▸ Text provided

-- START --

More broadly, I think there are a lot of potentially great benefits that can come with non-traditional, non-nuclear family structures. David Brooks’ article “The Nuclear Family Was a Mistake” for The Atlantic in March 2020 is a great read on this topic if you’re interested. I won’t go on too much about it, but he writes about the past role of extended families, the rise and fall of the nuclear family in the mid-20th century, and how there’s now a new need for new family structures in our changed, modern world.

https://www.theatlantic.com/magazine/archive/2020/03/the-nuclear-family-was-a-mistake/605536/


Finally, it’s impossible to ignore that financial constraints are a big motivating factor in shared living situations all across the world and especially here in the Bay Area. Just to put some numbers on things:

We’ve been paying about $6k in rent at our current house; split among the five of us, that’s $1200/person. We consider this a pretty good deal. For most of my time in the Bay Area, I was not working in tech and thus was spending about exactly 30% of my take-home income on rent — right at the upper limit of common guidelines for how much to spend on rent.

At the house that turned us down after we went through the application, rent was $7.5k/month, or $1250/mo split among the six of us. But they decided to pass on us, likely to hold out for a more traditional family.

For a traditional nuclear family, assuming both parents splitting the annual $90,000 rent equally, they would each need to contribute $45,000. Following the 30% guideline, each parent’s take-home pay would need to be $150,000. Based on the SmartAsset income tax calculator, in order to have that amount of take-home pay here, each parent would need to be making a little over $230k.

I’m sure there are plenty of these people out there, especially in the Bay, but I think there are also many more “normal” people like us who would also be good tenants.


Last thought in what has become a somewhat long and rambling post – when I drafted this a couple of weeks ago, I thought this would more or less wrap up the story for me, but it seems our house hunt may only have been the beginning of an interesting adventure.

Our group visited the house recently to take a second walkthrough before move-in, and during this visit we were approached, unprovoked, by extremely hostile next door neighbors who were visibly upset seeing us at the house. (Among other things, they threatened to call the police if we parked on the public street in front of their property, which anyone is legally allowed to do.) All of our group, including the property manager showing us the house, were taken aback by the interaction. I hope we can resolve this in a peaceful manner and all just get along, but it seems that the NIMBYism may run strong here.

-- END --

▸ Material
-- START --

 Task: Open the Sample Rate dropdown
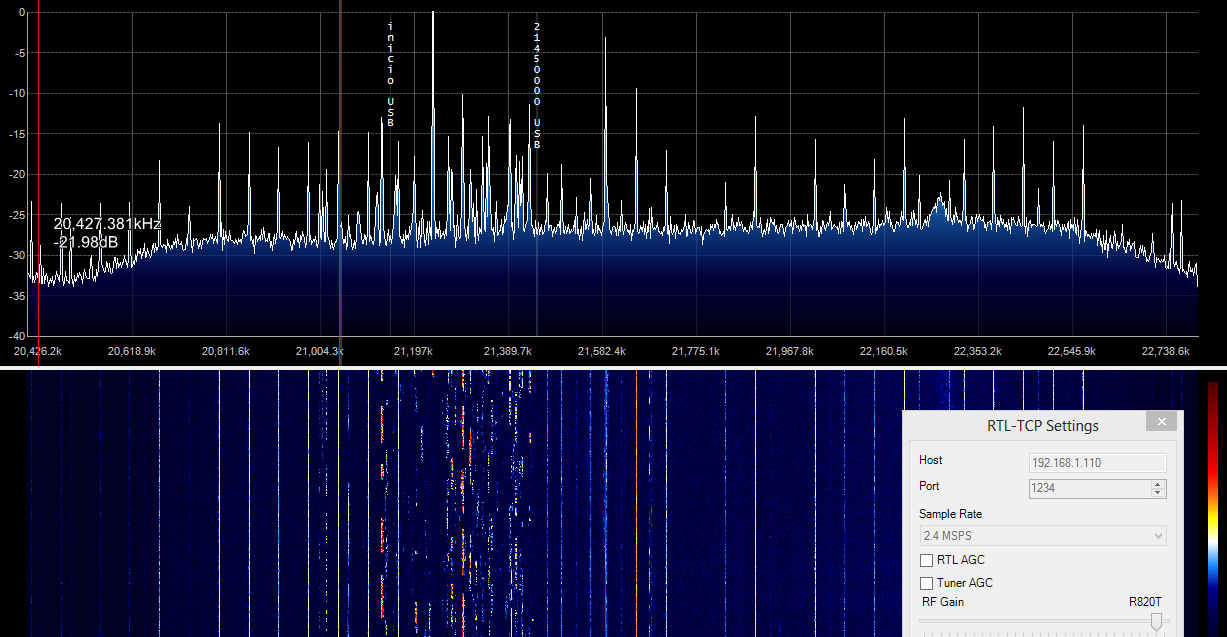click(x=1043, y=536)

-- END --

Reproduce the passage from the post about shared housing above, starting at "Our group visited" and ending at "run strong here.".

Our group visited the house recently to take a second walkthrough before move-in, and during this visit we were approached, unprovoked, by extremely hostile next door neighbors who were visibly upset seeing us at the house. (Among other things, they threatened to call the police if we parked on the public street in front of their property, which anyone is legally allowed to do.) All of our group, including the property manager showing us the house, were taken aback by the interaction. I hope we can resolve this in a peaceful manner and all just get along, but it seems that the NIMBYism may run strong here.